In the latest indication that North Korea’s cyber operations are more sophisticated than commonly realized, computer security researchers have identified a group of government hackers and spies in the hermit kingdom who are capable of stealing documents from computers that aren’t connected to the internet.
According to the co-founder of the information security firm that investigated the 2016 Democratic National Committee hacks, highly skilled DPRK hackers may attack US financial sector to deter military action against the regime.
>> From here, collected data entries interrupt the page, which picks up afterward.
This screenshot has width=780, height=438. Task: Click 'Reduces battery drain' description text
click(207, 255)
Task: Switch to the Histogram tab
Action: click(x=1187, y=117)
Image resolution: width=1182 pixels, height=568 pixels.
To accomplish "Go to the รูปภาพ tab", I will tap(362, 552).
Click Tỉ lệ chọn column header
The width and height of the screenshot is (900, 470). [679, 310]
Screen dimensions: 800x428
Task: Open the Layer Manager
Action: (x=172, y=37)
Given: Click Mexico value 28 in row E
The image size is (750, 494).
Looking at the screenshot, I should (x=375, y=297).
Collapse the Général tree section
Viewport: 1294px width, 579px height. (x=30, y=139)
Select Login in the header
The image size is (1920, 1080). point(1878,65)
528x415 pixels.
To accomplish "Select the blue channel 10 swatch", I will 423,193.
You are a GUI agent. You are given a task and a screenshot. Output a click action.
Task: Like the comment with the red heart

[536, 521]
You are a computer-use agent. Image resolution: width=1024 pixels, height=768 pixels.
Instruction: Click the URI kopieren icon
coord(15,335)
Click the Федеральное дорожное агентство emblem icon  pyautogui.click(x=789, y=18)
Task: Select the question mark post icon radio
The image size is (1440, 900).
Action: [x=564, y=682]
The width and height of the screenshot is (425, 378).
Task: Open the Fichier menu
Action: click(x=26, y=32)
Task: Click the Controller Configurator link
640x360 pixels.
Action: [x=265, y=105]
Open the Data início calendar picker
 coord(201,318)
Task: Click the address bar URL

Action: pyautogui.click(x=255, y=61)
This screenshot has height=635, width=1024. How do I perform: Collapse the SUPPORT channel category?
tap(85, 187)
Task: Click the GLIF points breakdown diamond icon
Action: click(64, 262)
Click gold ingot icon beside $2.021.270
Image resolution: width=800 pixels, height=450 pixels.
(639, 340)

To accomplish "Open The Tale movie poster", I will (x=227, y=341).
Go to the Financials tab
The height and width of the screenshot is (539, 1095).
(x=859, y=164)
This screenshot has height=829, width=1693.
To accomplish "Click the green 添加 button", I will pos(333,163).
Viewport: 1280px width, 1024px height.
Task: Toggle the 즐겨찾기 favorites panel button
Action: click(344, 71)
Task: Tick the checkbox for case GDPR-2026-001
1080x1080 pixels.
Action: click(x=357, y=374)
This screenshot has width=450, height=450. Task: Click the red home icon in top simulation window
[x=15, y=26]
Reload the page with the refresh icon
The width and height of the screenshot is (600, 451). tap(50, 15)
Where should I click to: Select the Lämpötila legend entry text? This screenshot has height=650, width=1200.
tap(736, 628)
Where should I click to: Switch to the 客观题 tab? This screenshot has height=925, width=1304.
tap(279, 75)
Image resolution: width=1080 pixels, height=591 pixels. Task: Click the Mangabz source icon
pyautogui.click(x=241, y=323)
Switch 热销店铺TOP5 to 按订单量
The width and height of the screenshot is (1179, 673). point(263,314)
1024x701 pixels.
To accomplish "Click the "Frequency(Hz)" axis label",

US intelligence confirms it was Russia that ruined the opening ceremonies of South Korean Winter Olympics by hacking into the computer network, thus disrupting the ticketing and broadcast systems in retaliation for banning the Russian team for doping violations — and tried to leave digital fingerprints that would pin the blame on North Korea. US officials declined to comment to the Washington Post, but if the report is accurate, Russia’s tactic was a savvy one.
However, the intelligence team said that North Korea may still be the bigger threat.
North Korea has flexed its hacking capabilities several times in recent years, in campaigns ranging from spreading of Lazarus Group’s WannaCry ransomware to its suspected hack of Sony Pictures in 2014.
In a new paper published Tuesday morning, leading cyber-security firm FireEye says its iSight intelligence arm has tracked a national-security related spying arm it calls APT37 that has “expanded its operations in both scope and sophistication.”
That hacking group — which is not the one that attacked Sony Pictures Entertainment — has been active since 2012 and focuses on defence targets in South Korea, FireEye says.
Dmitri Alperovitch, the co-founder of cybersecurity firm CrowdStrike, told The Guardian Monday that he’s more concerned about North Korea’s cyber attack capacity than Russia’s. Still, the February 16 indictment by a US federal grand jury of thirteen Russian nationals for influencing the 2016 presidential election suggest the country is more than holding its own.